Commerces à Paris : mobilisation le 15 septembre contre le travail le dimanche

Le Parisien, 8 septembre 2015 :

C’est la bête noire des grands magasins et autres supérettes qui font travaillent sept jours sur sept, le Comité de liaison intersyndicale du commerce de Paris, ou Clic-P. Ce collectif, qui regroupe quelque 150 élus syndicaux (CGT, Unsa, Sud) et salariés de grandes enseignes de la capitale (Printemps, Galeries Lafayette, BHV, Fnac…), s’est mis d’accord ce mardi sur un « calendrier de lutte » contre ce qu’il nomme « la déréglementation en bonne et due forme du travail dominical » prévue par la loi Macron.
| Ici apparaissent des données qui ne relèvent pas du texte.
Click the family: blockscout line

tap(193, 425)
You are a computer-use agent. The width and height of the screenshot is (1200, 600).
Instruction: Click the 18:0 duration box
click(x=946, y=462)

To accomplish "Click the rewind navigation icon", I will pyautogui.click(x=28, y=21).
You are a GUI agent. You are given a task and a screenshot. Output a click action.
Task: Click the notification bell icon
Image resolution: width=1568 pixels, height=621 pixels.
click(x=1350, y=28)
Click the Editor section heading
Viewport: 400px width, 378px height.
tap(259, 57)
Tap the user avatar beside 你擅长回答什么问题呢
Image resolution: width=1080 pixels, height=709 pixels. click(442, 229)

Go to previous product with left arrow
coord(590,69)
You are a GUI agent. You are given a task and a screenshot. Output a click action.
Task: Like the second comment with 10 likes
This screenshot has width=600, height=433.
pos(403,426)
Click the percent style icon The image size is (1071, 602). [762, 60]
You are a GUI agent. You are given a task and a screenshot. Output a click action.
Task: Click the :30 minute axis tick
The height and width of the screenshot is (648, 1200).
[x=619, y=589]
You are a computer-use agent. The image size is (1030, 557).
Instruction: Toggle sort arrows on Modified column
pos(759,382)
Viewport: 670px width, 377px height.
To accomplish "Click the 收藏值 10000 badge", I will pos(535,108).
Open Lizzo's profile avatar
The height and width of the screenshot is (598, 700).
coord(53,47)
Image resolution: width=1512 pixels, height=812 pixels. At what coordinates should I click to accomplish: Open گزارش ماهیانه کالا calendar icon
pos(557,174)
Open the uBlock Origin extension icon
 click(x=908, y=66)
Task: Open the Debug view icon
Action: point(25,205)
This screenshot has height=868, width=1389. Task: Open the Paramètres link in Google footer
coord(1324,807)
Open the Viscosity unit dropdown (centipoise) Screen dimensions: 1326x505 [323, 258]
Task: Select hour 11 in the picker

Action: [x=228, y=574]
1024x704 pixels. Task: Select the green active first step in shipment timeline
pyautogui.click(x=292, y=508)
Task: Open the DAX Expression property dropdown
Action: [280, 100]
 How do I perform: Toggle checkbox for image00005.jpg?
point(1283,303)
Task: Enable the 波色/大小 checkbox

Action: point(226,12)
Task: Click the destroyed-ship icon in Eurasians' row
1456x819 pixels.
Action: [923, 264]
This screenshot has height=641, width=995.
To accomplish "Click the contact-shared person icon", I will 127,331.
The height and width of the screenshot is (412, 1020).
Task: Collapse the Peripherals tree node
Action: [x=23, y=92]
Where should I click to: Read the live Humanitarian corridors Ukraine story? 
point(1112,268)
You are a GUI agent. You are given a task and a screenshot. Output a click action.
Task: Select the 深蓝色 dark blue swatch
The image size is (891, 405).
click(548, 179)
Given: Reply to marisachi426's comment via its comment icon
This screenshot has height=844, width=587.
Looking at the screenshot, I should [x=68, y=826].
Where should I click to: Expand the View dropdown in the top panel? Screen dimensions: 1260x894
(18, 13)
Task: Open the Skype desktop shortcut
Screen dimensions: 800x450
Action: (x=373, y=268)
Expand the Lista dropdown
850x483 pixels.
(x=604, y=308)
Une première mobilisation est d’ores et déjà annoncée pour le 15 septembre, date à laquelle le Clip-P doit rendre son avis sur la loi. Devraient suivre deux autres manifestations au moins, les 8 et 15 octobre, pour des hausses de salaires et l’emploi.

Une question de zones

Le volet travail dominical de la loi Macron prévoit le passage de cinq à douze dimanches ouverts par an pour toutes les communes. Mais c’est la mise en place et surtout la définition et le dessin de zones touristiques et commerciales à Paris qui nourrit la colère des salariés.

Dans les zones touristiques internationales (ZTI), au nombre de douze, les magasins pourront ouvrir, à partir du 1er janvier, tous les dimanches et en soirée. Mais selon le Clip-P, ces ZTI dessinées par le ministre de l’Economie vont « bien au-delà des périmètres de fortes fréquentations touristiques internationales ». Selon l’intersyndicale, l’argument touristique a « servi de prétexte à l’élaboration de la loi ».

Concernant les grands magasins, les décrets d’application de la loi Macron, adoptée le 10 juillet par recours à l’aticle « 49-3 », donc sans vote, ne sont pas encore publiés. Mais leur exécution pourrait s’avérer plus difficile que prévu dans les grands magasins classés en ZTI, censés pouvoir ouvrir tous les dimanches. Et ce, en particulier au Printemps et aux Galeries Lafayette. Comme précisé par la loi, les dirigeants des enseignes du boulevard Haussmann doivent obtenir l’accord des syndicats avant toute ouverture dominicale.

L’extension aux gares et aux « zones touristiques et commerciales » ne se limite plus à certaines gares « au fort trafic international » ou centres commerciaux régulièrement fréquentés par des touristes, comme initialement annoncé. Ainsi le Clip reproche à Bercy d’avoir étendu le dispositif aux gares Saint-Lazare et d’Austerlitz, dont le trafic est seulement « domestique. » Lettre au vitriol d’Hidalgo à Macron

Dans une interview au « Parisien-Aujourd’hui » vendredi, la maire de Paris avait estimé qu’elle n’avait « pas été entendue dans cette affaire par Monsieur Macron. J’ai même été maltraitée », affirmait-elle. Anne Hidalgo voit notamment d’un très mauvais œil les périmètres de ZTI dessinées par Bercy, s’étonnant du « nombre et de l’étendue » de ces zones touristiques internationales. Celles-ci révèlent, selon elle, le «fantasme d’une ville entièrement dédiée à un tourisme consumériste ».

Dans une lettre au ton particulièrement vif envoyée au ministre de l’économie, Anne Hidalgo a d’ailleurs annoncé son intention de poser «prochainement» une question prioritaire de constitutionnalité (QPC) sur l’ouverture dominicale des commerces parisiens.

Le Clic-P prévoit de son côté également des recours en justice dès la parution des textes. Car dans le débat sur le travail de nuit et le repos dominical, le collectif se distingue par la guérilla judiciaire qu’il poursuit sans relâche depuis trois ans.